Sexual Harassment in the House of Medicine and Correlations to Burnout: A Cross-Sectional Survey


Burnout is a major problem among physicians in the United States. Women physicians experience higher rates of both burnout and sexual harassment than their male counterparts. Some studies from Asia and Europe have shown a correlation between sexual harassment at work and burnout in women physicians, but no studies on this topic have been done in the United States.


For this study, women physicians with active Louisiana licenses were invited to complete a cross-sectional self-report survey to assess burnout and sexual harassment. Burnout was assessed with the 2-item Maslach Burnout Inventory, and sexual harassment was assessed with a questionnaire adapted from the Sexual Experiences Questionnaire and a series of follow-up items.
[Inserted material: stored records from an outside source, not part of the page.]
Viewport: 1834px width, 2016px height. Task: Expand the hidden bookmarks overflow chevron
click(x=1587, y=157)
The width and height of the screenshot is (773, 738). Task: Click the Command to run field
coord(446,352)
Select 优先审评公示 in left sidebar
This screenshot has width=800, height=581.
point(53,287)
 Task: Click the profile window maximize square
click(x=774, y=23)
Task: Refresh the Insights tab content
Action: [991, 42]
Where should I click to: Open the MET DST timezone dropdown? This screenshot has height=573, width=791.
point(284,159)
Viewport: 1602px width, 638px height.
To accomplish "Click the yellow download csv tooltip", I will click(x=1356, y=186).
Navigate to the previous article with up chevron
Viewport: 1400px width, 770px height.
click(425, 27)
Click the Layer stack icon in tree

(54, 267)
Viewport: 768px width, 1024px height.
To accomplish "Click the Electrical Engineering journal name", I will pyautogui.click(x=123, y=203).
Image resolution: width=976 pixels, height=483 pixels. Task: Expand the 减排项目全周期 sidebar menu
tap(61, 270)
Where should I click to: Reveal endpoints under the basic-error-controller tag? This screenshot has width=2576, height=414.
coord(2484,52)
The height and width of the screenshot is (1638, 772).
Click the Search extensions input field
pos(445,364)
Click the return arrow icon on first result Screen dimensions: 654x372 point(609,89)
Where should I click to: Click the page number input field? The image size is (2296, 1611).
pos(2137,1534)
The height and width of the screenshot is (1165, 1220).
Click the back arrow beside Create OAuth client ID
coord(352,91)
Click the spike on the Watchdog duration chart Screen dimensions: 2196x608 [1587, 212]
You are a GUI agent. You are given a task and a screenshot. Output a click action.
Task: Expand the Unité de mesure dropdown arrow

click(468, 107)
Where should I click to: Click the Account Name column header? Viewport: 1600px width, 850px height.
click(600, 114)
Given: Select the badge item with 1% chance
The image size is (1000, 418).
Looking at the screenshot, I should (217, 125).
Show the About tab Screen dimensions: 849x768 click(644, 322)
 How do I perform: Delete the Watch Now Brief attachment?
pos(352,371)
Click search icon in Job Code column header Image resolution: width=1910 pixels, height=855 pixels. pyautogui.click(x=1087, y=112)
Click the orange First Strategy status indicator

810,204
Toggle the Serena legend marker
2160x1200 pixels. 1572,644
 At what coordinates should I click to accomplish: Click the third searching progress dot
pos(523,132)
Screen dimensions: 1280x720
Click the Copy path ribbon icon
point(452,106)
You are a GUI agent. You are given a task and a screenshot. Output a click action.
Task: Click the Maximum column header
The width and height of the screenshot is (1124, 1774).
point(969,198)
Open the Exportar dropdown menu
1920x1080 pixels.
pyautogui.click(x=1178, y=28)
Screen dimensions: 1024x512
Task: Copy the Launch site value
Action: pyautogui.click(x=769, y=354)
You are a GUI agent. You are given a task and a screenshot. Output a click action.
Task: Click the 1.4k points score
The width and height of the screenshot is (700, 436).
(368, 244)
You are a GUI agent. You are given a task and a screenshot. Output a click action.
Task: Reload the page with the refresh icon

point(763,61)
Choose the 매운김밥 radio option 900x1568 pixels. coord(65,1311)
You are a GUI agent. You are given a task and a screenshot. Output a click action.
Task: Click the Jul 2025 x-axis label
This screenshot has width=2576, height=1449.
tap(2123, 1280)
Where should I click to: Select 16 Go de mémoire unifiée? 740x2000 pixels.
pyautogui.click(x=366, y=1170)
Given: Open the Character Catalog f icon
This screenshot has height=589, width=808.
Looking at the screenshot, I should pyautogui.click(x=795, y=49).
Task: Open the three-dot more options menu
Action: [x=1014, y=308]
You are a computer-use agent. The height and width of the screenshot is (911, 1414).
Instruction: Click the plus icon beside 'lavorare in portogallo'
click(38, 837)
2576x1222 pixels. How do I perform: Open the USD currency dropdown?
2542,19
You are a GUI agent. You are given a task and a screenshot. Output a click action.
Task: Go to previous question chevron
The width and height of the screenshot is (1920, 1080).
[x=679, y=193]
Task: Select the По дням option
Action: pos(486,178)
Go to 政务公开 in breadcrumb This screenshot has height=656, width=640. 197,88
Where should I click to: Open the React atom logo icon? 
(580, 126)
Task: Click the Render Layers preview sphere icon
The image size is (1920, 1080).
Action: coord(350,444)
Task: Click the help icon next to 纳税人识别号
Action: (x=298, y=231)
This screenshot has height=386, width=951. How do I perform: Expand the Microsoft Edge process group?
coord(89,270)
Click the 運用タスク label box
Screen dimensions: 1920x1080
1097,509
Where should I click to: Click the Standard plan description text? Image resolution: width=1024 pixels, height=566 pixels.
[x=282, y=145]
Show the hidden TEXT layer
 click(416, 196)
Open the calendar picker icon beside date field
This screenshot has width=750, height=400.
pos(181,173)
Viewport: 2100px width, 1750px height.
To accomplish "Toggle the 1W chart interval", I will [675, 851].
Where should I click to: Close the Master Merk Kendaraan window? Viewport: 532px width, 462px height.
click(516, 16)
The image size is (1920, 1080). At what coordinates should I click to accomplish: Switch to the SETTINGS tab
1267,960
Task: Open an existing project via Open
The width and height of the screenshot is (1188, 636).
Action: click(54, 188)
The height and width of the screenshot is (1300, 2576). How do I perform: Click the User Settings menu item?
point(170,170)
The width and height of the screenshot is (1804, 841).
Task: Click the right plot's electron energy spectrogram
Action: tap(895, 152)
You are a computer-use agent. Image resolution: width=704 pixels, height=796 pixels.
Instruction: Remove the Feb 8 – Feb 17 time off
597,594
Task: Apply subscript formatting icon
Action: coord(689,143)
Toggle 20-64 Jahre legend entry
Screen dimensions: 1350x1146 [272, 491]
The survey response rate was 13% (129 of 970 invitees). Of the 129 participants, 36% reported feeling burned out from their work at least once a week and 38% reported having experienced at least one inappropriate sexual incident in their career. Ninety-six percent of respondents reported having experienced gender harassment from their colleagues, while 69% had experienced unwanted sexual attention from the same. Additionally, 69 (53%) participants reported experiencing some form of sexual harassment from patients or their families. Colleague gender harassment was significantly correlated with burnout scores.


This study found that reports of burnout and gender harassment from colleagues were significantly correlated. The results also align with previous findings of high rates of sexual harassment in medical school and residency. More research should be done in this area, especially focusing on women in training, women of color, and sexual and gender minority individuals.